Assignment. This exercise calls for the records to be returned exactly, with images removed.

Supplied material.

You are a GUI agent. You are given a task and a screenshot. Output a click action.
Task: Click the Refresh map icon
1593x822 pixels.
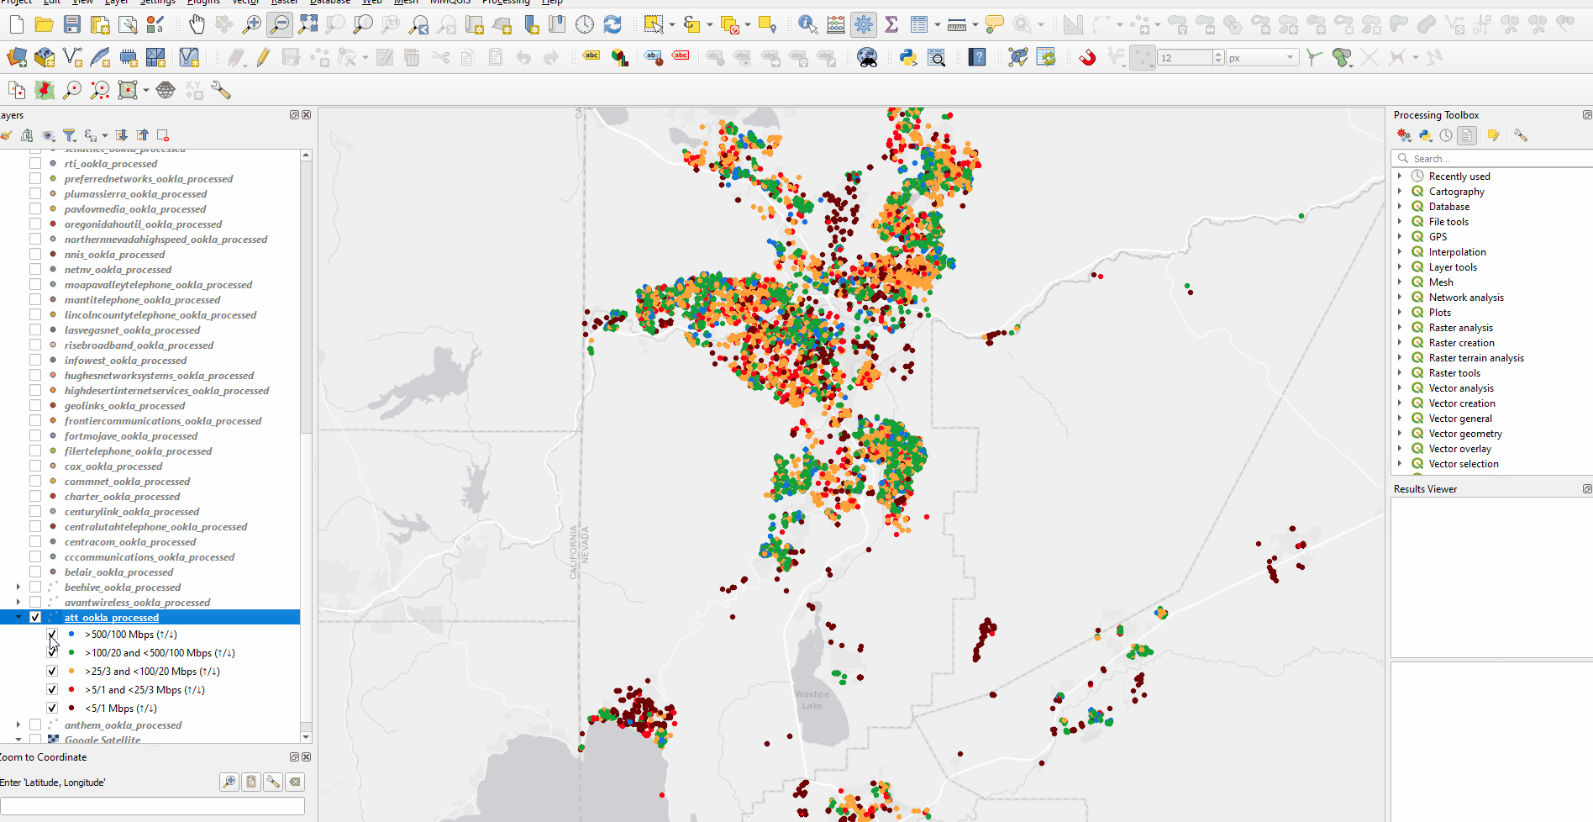[612, 24]
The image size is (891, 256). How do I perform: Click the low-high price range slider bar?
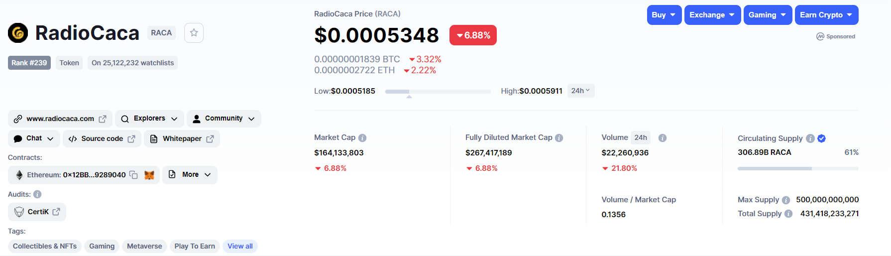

Result of the exercise.
You are a GUI agent. You are given a task and a screenshot. Output a click action.
Task: Click the Refresh map icon
1593x822 pixels.
[612, 24]
The image size is (891, 256). How do I perform: Click the low-high price range slider bar?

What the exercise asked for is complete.